Przez ponad 25 lat komunikacji między Zaporożcem a światem odbyło się około 500 sesji! Protokoły ze wszystkich „spotkań” były przechowywane w formie wypełnionych wspólnych zeszytów. Efektem pracy była książka „Kontury wszechświata”, licząca 500 stron - zawierająca krótką historię spirytyzmu, wyjaśnienie podstawowych pojęć i pojęć spirytystycznych, rysunek mediumoskopu oraz, co najważniejsze, opis metody udowodnienia istnienia życia pozagrobowego.
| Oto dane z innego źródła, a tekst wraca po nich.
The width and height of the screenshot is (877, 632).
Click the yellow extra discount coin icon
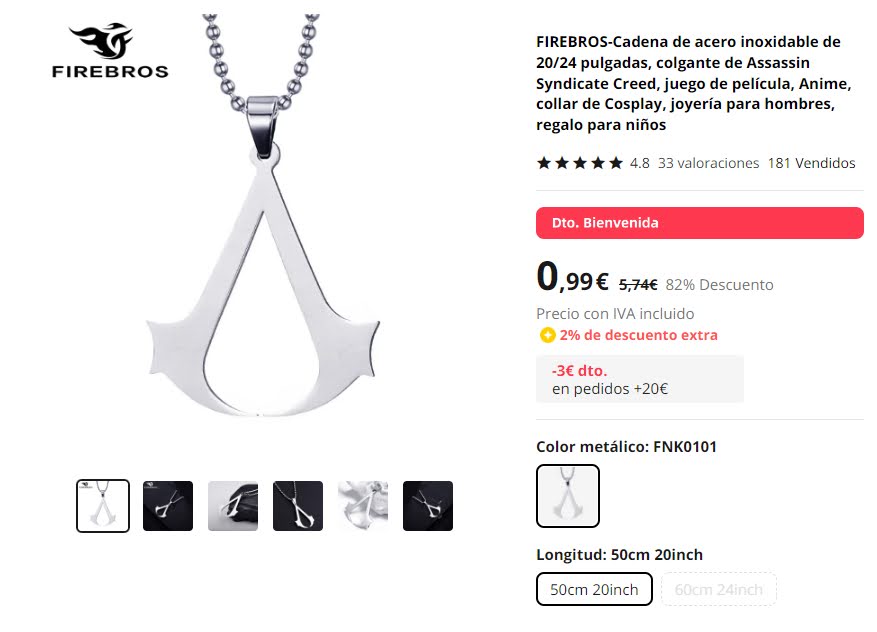point(547,335)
Najtrudniejszym zadaniem było znalezienie odpowiednich mediów - sam profesor takich umiejętności nie miał. W jego eksperymentach wzięło udział ponad 50 spirytystów. Niektórzy byli bardziej utalentowani, inni mniej, niektórzy okazali się nawet szarlatanami.

Balerina i tyran

Zaporożecowi udało się dowiedzieć wielu ciekawych rzeczy. Np. Fakt, że zmarli zachowują świadomość, jedynie nie mają uszu, oczu, ust, głosu i rąk, więc komunikacja z nimi może mieć miejsce tylko wtedy, gdy uda im się „przenieść” do ciała żywej osoby. W następnym świecie, aby utrzymać „życie”, nie trzeba jeść, ale jeśli naprawdę chcesz, możesz jeść owoce, których jest tam pod dostatkiem. W zaświatach kochankowie łączą się ponownie lub znajdują nową miłość, ale nie ma między nimi seksu, tak jak nie ma prokreacji. Nie ma wojen, przemocy, chorób, starości, ale każda z nich jest młoda i piękna. Dusze nie potrzebują snu i nie są zobowiązane do pracy, ale jeśli chcą, mogą znaleźć coś do roboty, na przykład, jak dowiedział się Zaporożec, jego żona wciąż tam tańczy.

Tak, tak, kontakt z nią miał miejsce! Nie od razu. Początkowo „linia” była stale okupowana przez jakiegoś łobuza imieniem Zhenya. Okazuje się, że ten świat ma swoich własnych chuliganów. Zhenya była najbardziej irytująca. Ale od niego Zaporozhets nauczył się wielu interesujących rzeczy. Na przykład o tym, że następny świat ma swoje własne „podziały”: piekło, czyściec, raj. Najgorsze są samobójstwa. Ale oni też mają szansę, bo jest ciągła duchowa poprawa. Zhenya była, jak rozumiał profesor, w piekle. Później Zaporozhets zrozumiał: zadaniem Żeny i podobnych mu osób jest zapobieganie wkraczaniu żywych w ten świat.

A żona wdowca była tam bardzo dobra. Ale kiedy wyraził chęć jak najszybszego ponownego zjednoczenia, sprzeciwiła się: „Nie ma potrzeby się tu spieszyć, wszyscy tutaj są bardzo smutni z powodu ziemskiego życia. Żyj tak długo, jak powinieneś. W przeciwnym razie Bóg będzie zły, że zaniedbujesz jego dar."

Wsiewołod Michajłowicz żył długo, ponad 90 lat i opuścił ten świat szczęśliwy …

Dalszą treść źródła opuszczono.